Bisnis.com, JAKARTA - Kebijakan pendaftaran kartu prabayar dengan teknologi biometrik beresiko membuat laju pertumbuhan pelanggan operator telekomunikasi terganggu. Masih banyak pelanggan operator yang menggunakan feature phone atau ponsel tanpa kamera, yang tak mendukung sistem biometrik.
Ketua Program Studi Magister Teknik Elektro Institut Teknologi Bandung (ITB) Ian Yosef M. Edward mengatakan untuk mendukung sistem biometrik dibutuhkan ponsel pintar yang memiliki kamera atau pembaca sidik jari di bodi telepon seluler atau ponsel. Ponsel teknologi lama - ponsel yang hanya bisa SMS dan panggilan suara saja - tidak memiliki kamera, apalagi pembaca sidik jari.

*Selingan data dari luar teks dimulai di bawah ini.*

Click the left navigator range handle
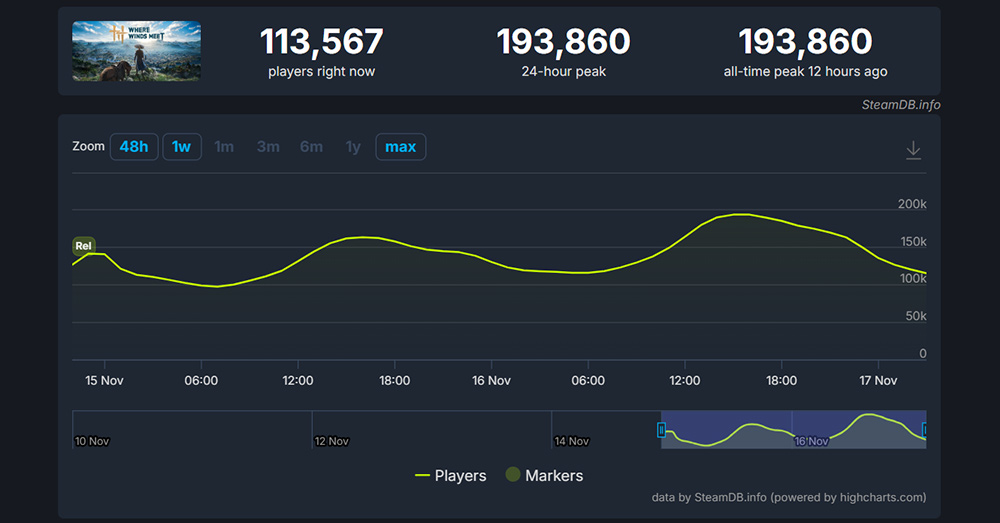Viewport: 1000px width, 523px height. (x=661, y=430)
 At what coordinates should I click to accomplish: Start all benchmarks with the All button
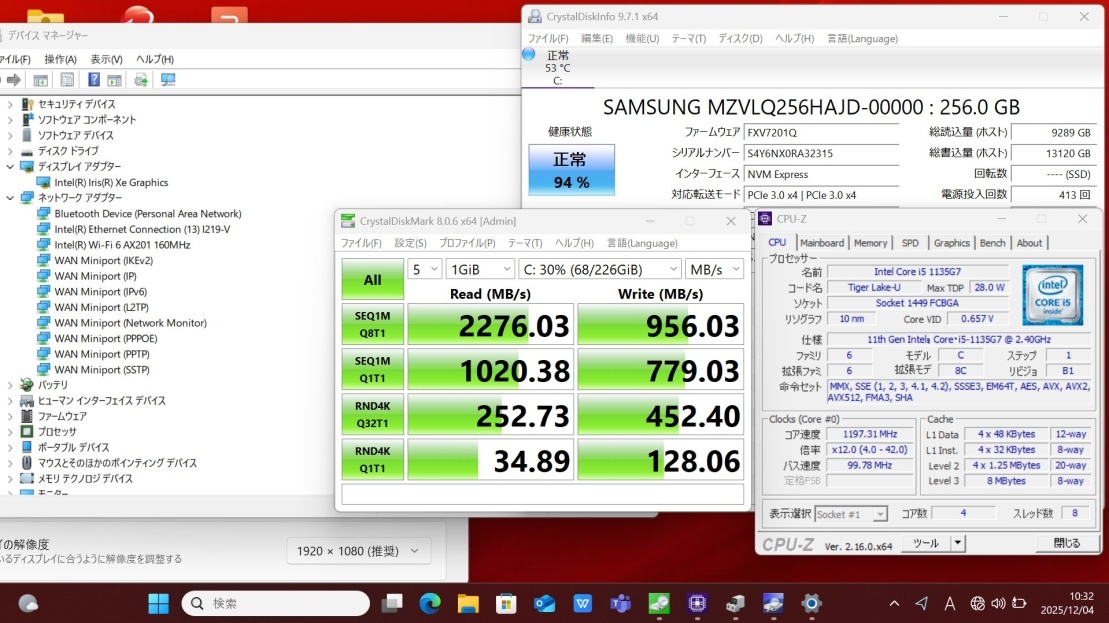pyautogui.click(x=372, y=279)
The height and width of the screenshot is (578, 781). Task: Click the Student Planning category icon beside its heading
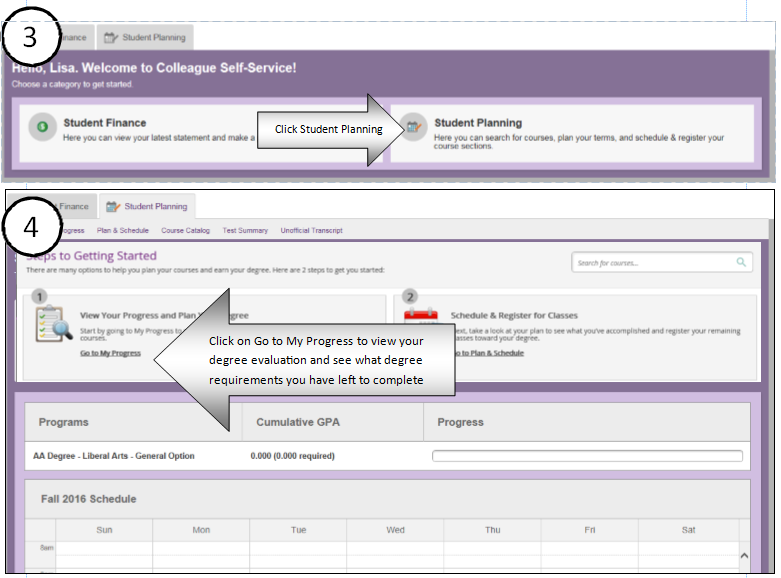[x=413, y=127]
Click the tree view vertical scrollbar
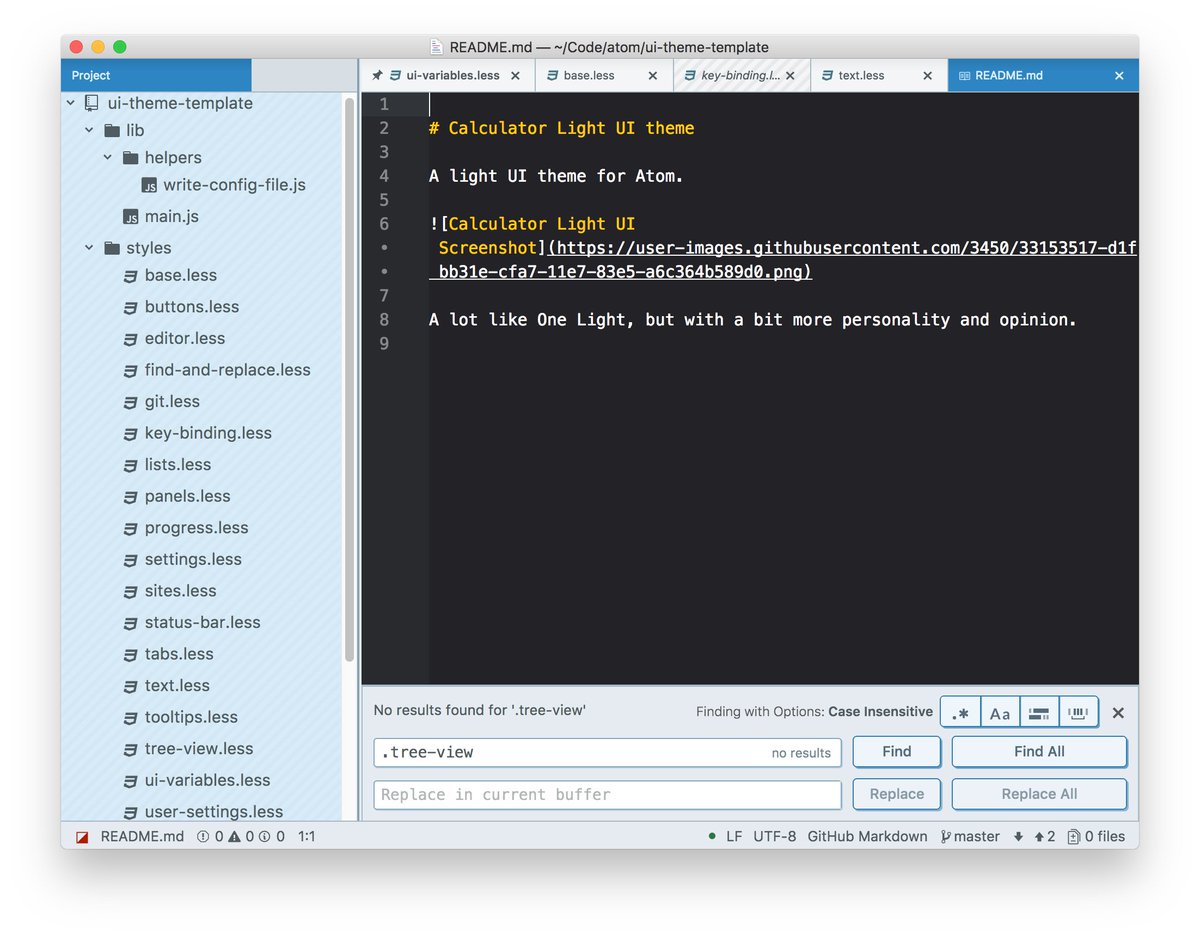 tap(349, 380)
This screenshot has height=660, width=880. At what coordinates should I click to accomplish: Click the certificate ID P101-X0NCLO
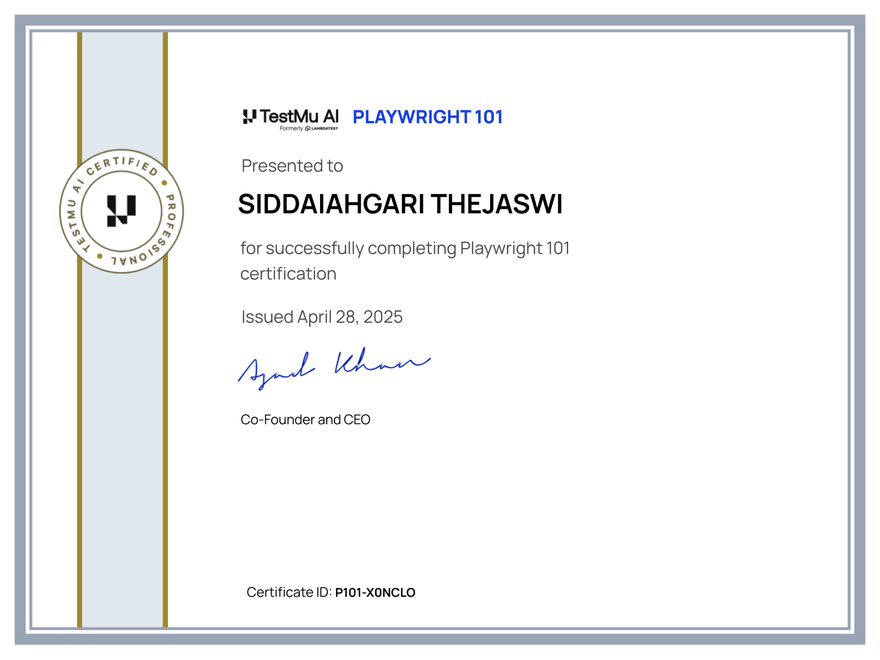375,592
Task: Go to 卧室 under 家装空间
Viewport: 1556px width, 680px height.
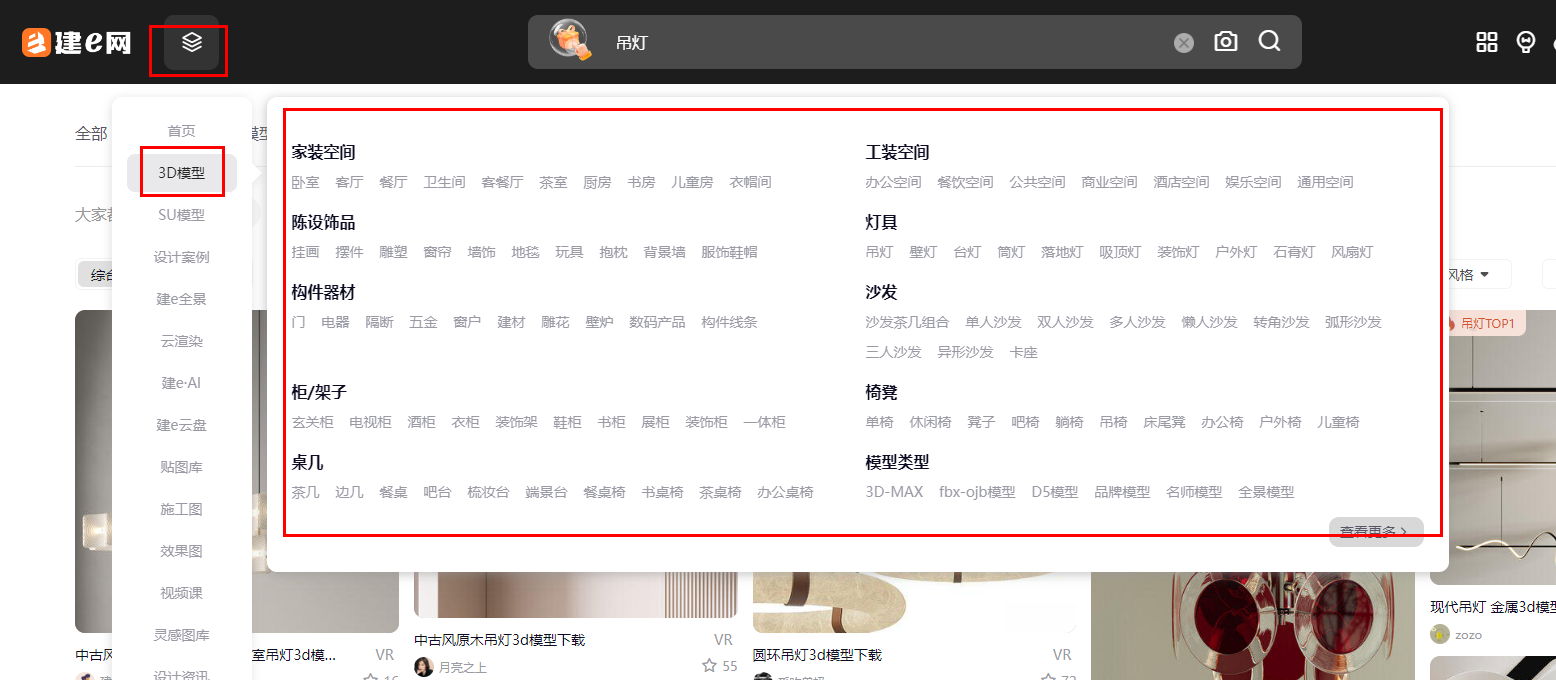Action: point(305,182)
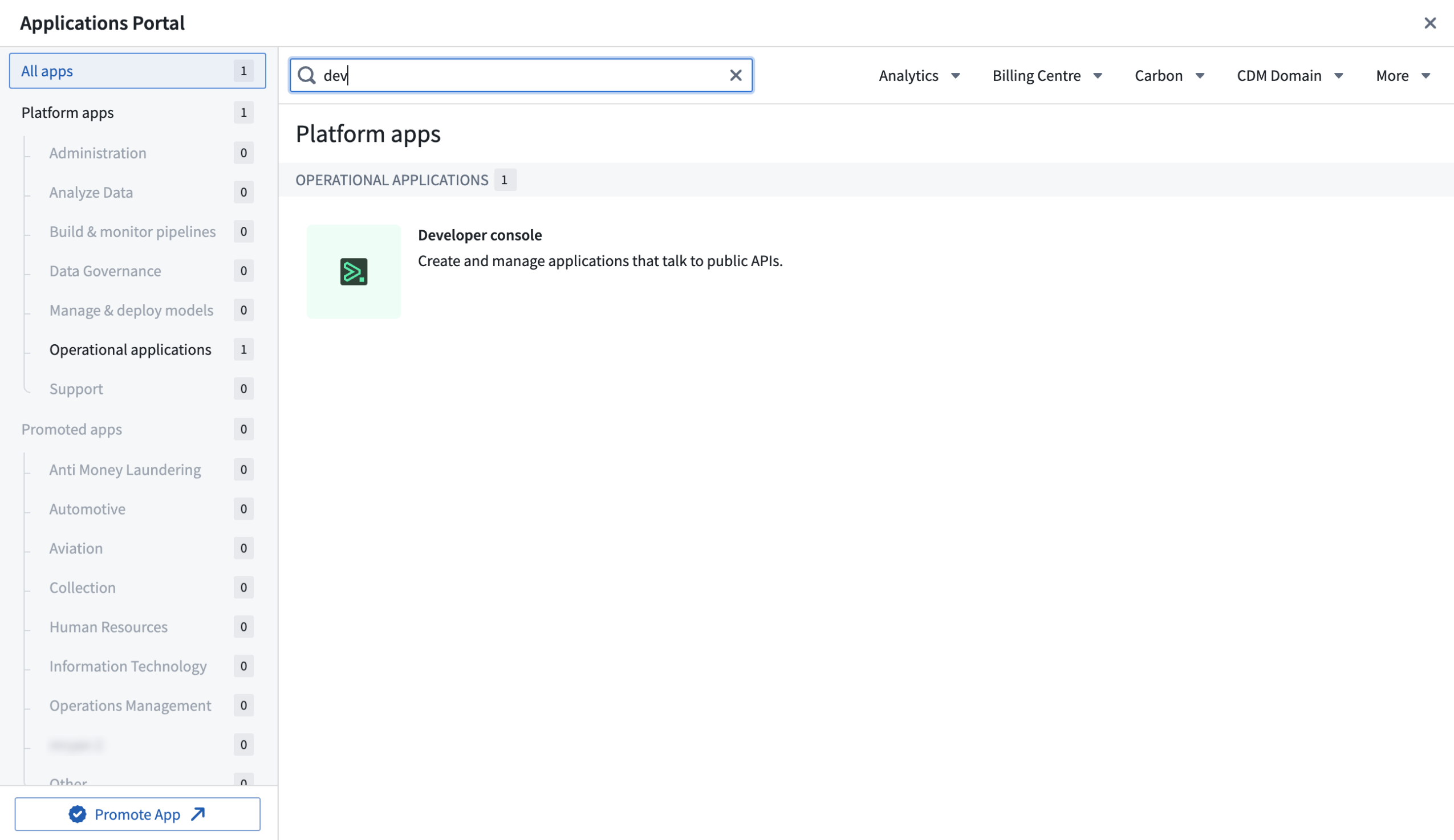Select the Operational applications category
The image size is (1454, 840).
[x=130, y=349]

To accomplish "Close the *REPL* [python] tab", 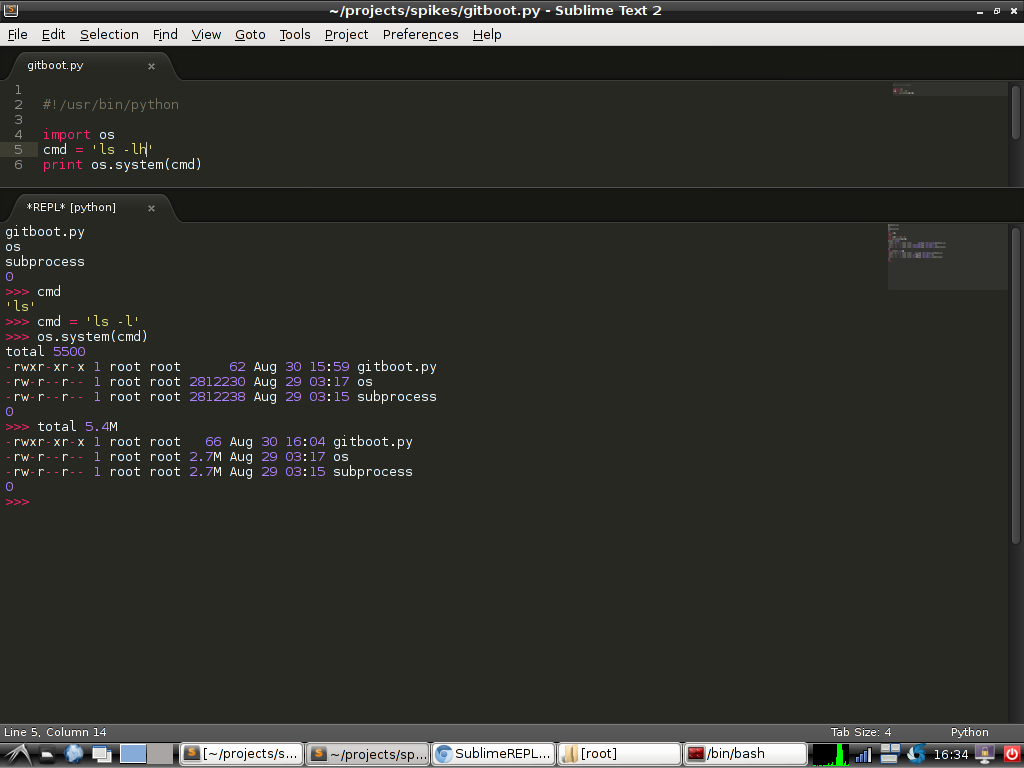I will pyautogui.click(x=152, y=208).
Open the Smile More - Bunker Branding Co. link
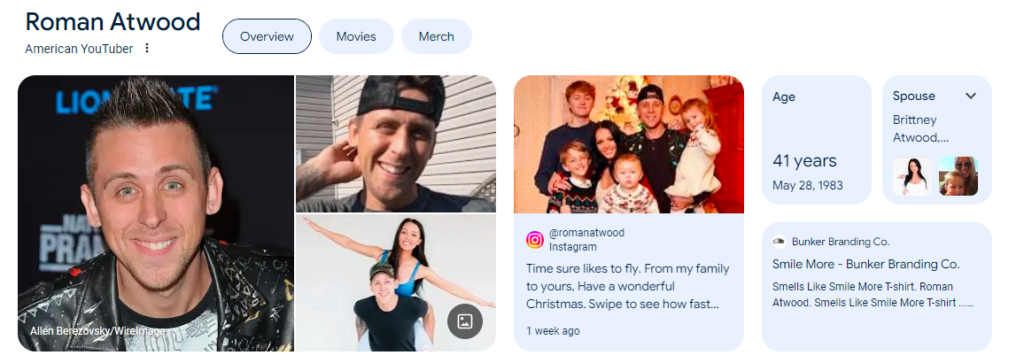 tap(865, 264)
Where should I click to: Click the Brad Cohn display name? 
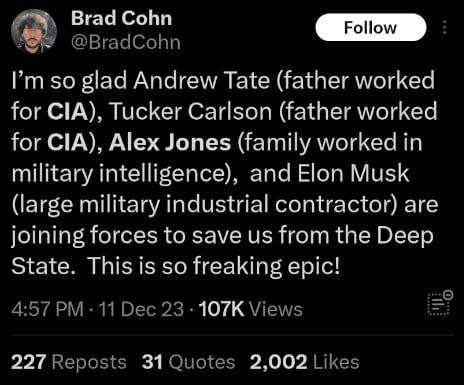click(121, 18)
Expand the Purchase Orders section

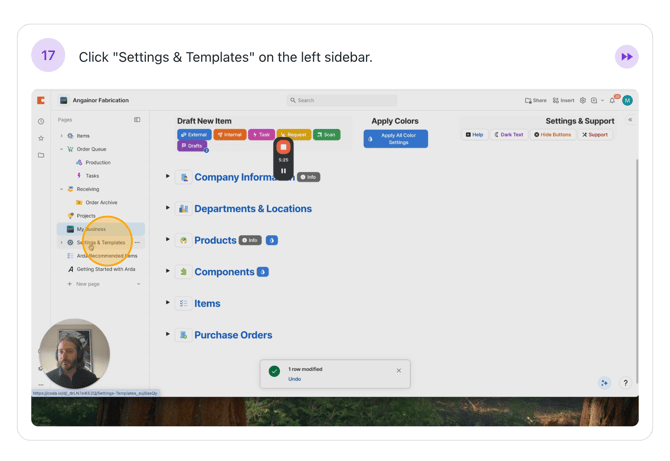pyautogui.click(x=168, y=334)
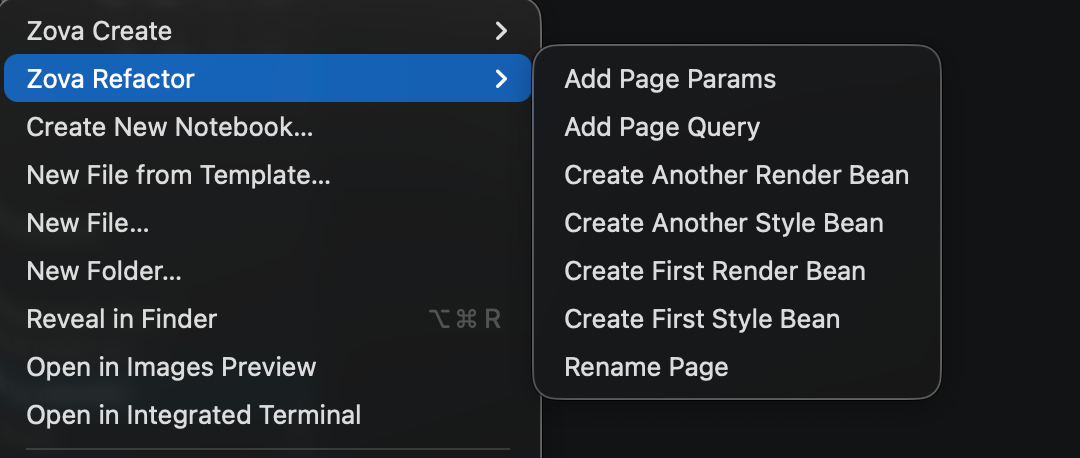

Dia menduga jika sistem ini diterapkan, maka masyarakat yang tinggal di daerah pelosok tak bisa lagi menikmati layanan telekomunikasi, karena sistem ini secara otomatis akan mewajibkan siapa pun yang ingin berkomunikasi harus memiliki ponsel pintar.
“Kalau seperti itu yang paling senang vendor,” kata Ian, Kamis (22/7/2021).
Sebagai gambaran, PT Telekomunikasi Selular (Telkomsel) pada kuartal I/2021 memiliki jumlah pelanggan sebanyak 164,7 juta pelanggan. Dari jumlah tersebut diketahui sebanyak 114,8 juta pengguna merupakan pengguna layanan data.
Dari pencapaian tersebut, jika total pelanggan dikurang dengan jumlah pengguna data maka diperkirakan sebanyak 49,9 juta pelanggan merupakan pengguna layanan non-data (layanan SMS dan panggilan suara) atau pengguna ponsel teknologi lama.
Jumlah pengguna ponsel teknologi lama juga terdapat di operator lain, mengingat mereka masih memiliki Base Transceiver Station 2G, yang salah satu manfaatnya ditujukan untuk melayani pelanggan pengguna ponsel teknologi lama atau feature phone.
Di samping pengguna ponsel teknologi lama masih banyak, kata Ian, masyarakat juga belum percaya dengan teknologi biometrik. Masyarakat perlu diedukasi dan itu membutuhkan waktu.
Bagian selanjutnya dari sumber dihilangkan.